The Anchor Launch
Here in Birmingham we have a thing about anchors. It can largely be traced back to Matthew Boulton and the Crown & Anchor Tavern in London, now found gracing Birmingham and Brummie products worldwide as our hallmarking symbol. But I want to talk about a different pub and a different anchor.
A few months ago, Julian Rose Gibbs, took over the CAMRA-lauded Anchor pub in Digbeth. Most discerning drinkers of Birmingham will know Julian from the heydays of the Victoria on John Bright St, which he opened back in 2009 with Bitters n Twisted. During Julian’s stewardship, the Vic went from being a disjointed pub to one of Birmingham’s best, with an eclectic vibe that some confused with ‘hipster’ but appealed to the daytime old man supping ale as much as the style conscious cocktail drinker.
Personally, it felt like when Julian left the Vic it’s soul left with him. The Vic blended together good drinks, a great atmosphere and groups of people who you wouldn’t normally expect to see together. And whilst it feels very much to this writer like the Victoria has lost its captain, its loss is the Anchor’s gain.
The Anchor is one of those pubs Birmingham is lucky to still have. Nestled away in Digbeth, the traditional style, grade II listed architecture has largely avoided the glitzy renaissance of the city’s drinking culture over the last few years, remaining steadfastly traditional, yet welcoming and well regarded by real ale drinkers, often noted by the Campaign for Real Ale publications. It retained a loyal set of regulars and for those of us who infrequently frequented it often had a soft spot for it too. And not just because of the cob sandwiches and Tayto crisps.
Jules and his team, headed by Jacob Clarke, who many will recognise from the Victoria and The Botanist, have brought a breath of fresh air to the Anchor. The repainted almost Tiffany blue coloured walls compliment the dark wood and stained glass to create somewhere that marries the traditional and modern; something which is echoed in the drinks menu, with real ales sitting alongside craft beer and modest cocktail and wine menus, the latter of which has been has been curated by Ed at Connolly’s Wines.

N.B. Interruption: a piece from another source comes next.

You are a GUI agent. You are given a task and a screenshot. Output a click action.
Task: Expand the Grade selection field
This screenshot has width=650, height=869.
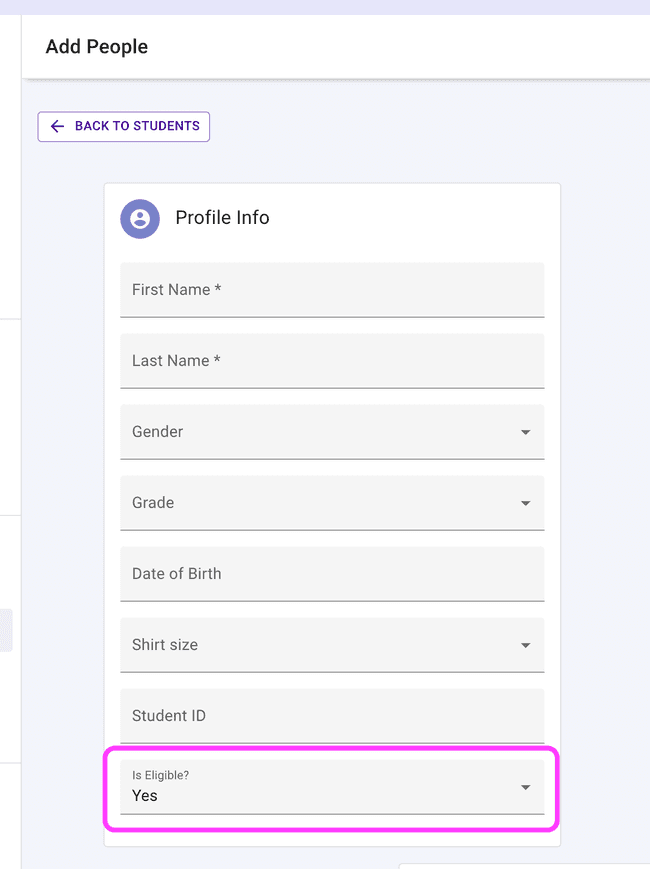pos(320,503)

Talking of drinks, some well known Victoria cocktail classics like the Bombphire and Sherbertini are rightfully back on the menu, the gin list curated by Carl Hawkins aka the GINtleman, and several drinks have been named after friends and ‘various Birmingham bar industry reprobates’. Sure there are some in-jokes and cynics will scoff, but it’s clear that there’s a lot of love here – for the drinks, for the venue and for the drinks scene in the city.

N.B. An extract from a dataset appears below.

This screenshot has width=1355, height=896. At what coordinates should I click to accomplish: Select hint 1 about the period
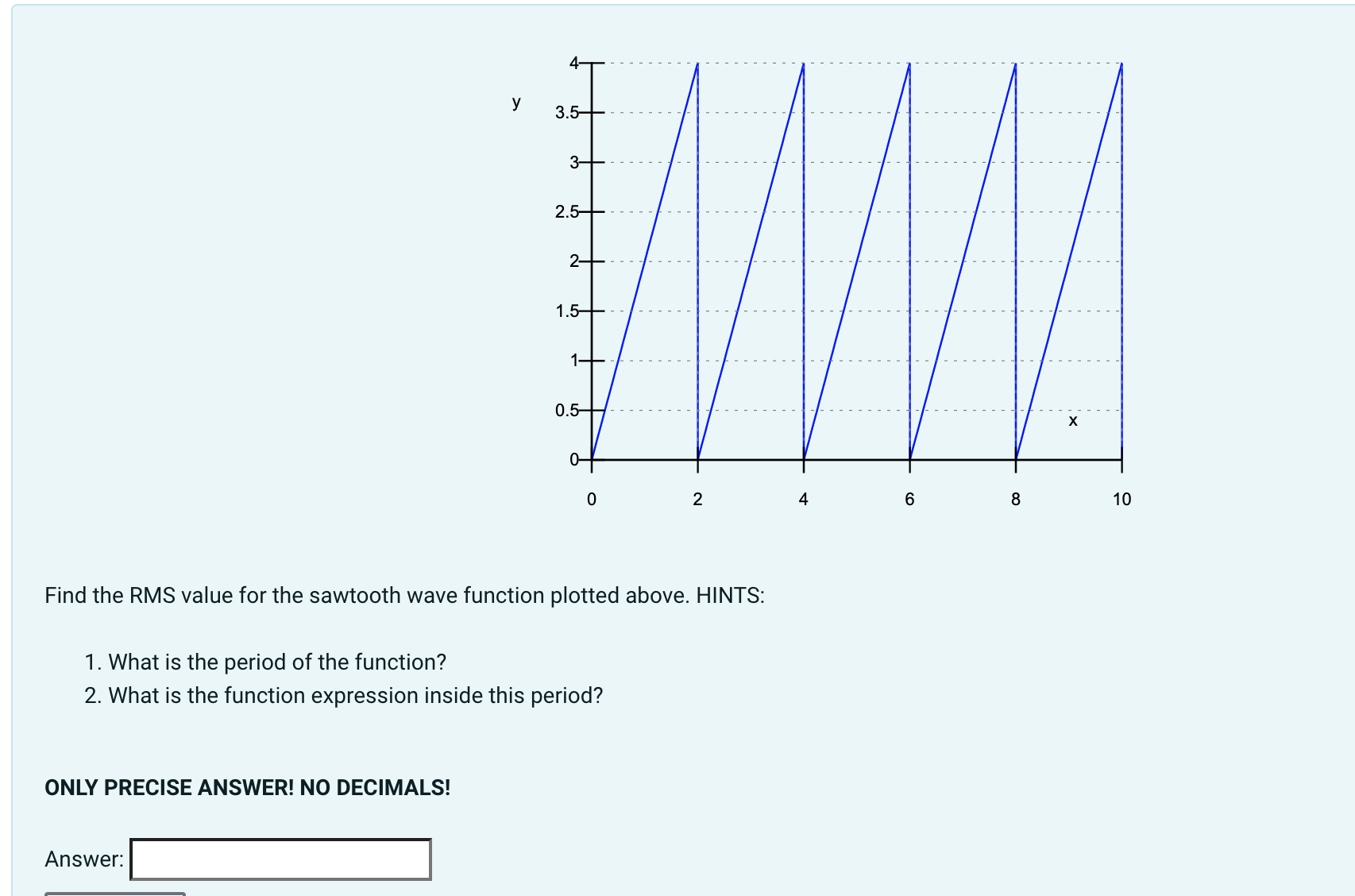[266, 662]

It would be cliched to say they’re trying to create a place “where everybody knows your name” but whilst they might not remember your name but they will remember your drink. Those who remember the Vic team of days gone by will remember a dysfunctional family where those who were on the other side were welcomed like visiting relatives. The Anchor isn’t trying to replicate the Victoria circa 2012, that would be impossible, but it is trying to create a proper boozer for the modern age; good drinks, good service and a sense of community, whoever you are and whatever you drink.
For all the shiny newness that has come in the last few years of the Birmingham bar scene, it’s nice to see one of it’s anchors back; best of luck Jules and your team.